(DATA FOR PROCESSING Opens)

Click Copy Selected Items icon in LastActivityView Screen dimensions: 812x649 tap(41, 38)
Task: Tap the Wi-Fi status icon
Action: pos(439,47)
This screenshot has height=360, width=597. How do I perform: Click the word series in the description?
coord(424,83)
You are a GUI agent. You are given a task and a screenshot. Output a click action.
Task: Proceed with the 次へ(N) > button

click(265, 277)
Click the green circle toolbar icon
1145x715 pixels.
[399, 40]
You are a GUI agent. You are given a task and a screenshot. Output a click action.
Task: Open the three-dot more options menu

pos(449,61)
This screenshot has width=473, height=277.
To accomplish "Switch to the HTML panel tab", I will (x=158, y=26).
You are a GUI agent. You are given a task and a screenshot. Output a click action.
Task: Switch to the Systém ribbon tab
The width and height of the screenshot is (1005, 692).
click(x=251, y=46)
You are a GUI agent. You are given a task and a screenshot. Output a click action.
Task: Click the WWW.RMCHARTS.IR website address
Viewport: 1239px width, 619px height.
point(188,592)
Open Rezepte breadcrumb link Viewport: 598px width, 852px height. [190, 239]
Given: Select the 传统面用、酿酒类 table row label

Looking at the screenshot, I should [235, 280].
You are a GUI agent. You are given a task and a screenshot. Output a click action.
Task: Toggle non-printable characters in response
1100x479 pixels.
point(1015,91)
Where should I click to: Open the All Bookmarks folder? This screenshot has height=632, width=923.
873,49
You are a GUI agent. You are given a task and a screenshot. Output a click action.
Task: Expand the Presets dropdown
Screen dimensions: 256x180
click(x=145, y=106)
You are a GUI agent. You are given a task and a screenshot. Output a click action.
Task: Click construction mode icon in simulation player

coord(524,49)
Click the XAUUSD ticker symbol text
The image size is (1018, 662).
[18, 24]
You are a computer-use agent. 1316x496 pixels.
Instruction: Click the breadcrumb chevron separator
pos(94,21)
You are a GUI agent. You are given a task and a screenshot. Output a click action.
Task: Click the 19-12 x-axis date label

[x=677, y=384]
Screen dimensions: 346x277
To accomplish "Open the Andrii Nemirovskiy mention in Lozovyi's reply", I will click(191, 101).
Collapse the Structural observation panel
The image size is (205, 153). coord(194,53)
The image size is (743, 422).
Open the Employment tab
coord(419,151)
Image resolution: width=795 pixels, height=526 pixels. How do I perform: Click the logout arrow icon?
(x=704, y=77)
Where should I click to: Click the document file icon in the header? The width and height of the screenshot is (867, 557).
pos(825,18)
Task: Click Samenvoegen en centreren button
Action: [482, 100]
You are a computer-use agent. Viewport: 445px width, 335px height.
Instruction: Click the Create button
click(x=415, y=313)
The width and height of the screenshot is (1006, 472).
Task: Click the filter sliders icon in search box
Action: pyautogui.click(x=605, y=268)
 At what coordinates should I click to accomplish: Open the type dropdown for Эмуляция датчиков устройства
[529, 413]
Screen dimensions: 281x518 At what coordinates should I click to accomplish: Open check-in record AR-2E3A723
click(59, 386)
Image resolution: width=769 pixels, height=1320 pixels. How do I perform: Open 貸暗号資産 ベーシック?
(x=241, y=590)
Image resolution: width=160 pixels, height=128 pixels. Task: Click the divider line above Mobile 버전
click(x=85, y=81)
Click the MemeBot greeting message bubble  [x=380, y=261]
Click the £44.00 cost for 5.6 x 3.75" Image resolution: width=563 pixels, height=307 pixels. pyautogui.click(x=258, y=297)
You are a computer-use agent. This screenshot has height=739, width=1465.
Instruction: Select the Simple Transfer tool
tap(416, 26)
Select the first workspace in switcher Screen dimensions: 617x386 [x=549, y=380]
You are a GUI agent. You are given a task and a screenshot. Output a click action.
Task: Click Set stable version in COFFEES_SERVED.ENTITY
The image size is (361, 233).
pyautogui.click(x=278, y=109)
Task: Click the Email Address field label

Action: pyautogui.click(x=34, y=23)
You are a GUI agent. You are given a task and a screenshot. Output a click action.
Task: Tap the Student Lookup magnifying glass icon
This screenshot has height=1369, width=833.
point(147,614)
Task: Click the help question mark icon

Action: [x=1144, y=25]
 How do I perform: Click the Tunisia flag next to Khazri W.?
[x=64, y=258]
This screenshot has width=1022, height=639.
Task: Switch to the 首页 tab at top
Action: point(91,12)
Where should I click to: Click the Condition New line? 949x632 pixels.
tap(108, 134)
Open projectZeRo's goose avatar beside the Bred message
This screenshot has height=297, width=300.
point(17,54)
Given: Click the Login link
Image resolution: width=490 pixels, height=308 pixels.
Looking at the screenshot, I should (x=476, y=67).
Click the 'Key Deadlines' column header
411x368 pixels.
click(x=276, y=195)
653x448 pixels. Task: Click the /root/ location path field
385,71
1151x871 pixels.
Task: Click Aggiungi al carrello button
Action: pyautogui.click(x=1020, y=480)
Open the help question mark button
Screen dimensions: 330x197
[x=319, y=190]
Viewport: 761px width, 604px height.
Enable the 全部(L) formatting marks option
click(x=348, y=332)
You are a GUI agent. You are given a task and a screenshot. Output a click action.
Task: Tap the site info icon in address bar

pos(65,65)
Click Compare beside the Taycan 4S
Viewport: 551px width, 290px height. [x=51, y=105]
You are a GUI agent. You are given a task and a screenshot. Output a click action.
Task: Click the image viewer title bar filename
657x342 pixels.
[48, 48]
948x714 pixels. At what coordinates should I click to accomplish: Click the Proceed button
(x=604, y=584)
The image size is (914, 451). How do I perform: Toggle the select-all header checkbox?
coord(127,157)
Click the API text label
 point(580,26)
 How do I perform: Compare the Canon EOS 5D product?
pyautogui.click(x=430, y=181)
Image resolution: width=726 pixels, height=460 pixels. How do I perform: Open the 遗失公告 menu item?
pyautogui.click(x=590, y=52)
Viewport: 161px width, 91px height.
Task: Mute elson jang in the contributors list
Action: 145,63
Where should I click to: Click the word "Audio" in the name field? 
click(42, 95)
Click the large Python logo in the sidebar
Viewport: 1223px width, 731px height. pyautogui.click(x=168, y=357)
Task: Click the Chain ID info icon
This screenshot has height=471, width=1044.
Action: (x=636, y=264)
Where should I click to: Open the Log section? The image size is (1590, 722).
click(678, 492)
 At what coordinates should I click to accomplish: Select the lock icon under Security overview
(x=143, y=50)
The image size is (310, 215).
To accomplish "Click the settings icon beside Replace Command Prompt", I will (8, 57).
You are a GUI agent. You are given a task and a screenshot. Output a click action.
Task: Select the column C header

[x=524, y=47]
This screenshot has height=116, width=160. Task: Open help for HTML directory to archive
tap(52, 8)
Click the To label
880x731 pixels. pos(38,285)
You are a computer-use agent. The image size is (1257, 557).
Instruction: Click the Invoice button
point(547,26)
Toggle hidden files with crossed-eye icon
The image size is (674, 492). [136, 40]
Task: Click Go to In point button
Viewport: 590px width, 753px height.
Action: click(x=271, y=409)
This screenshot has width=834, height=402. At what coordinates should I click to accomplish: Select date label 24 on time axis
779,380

(DATA FOR PROCESSING Closes)

» WHAT IS NEEDED: Answer with a number only. How many lines in the records include the word "will"?

» EXERCISE ANSWER: 3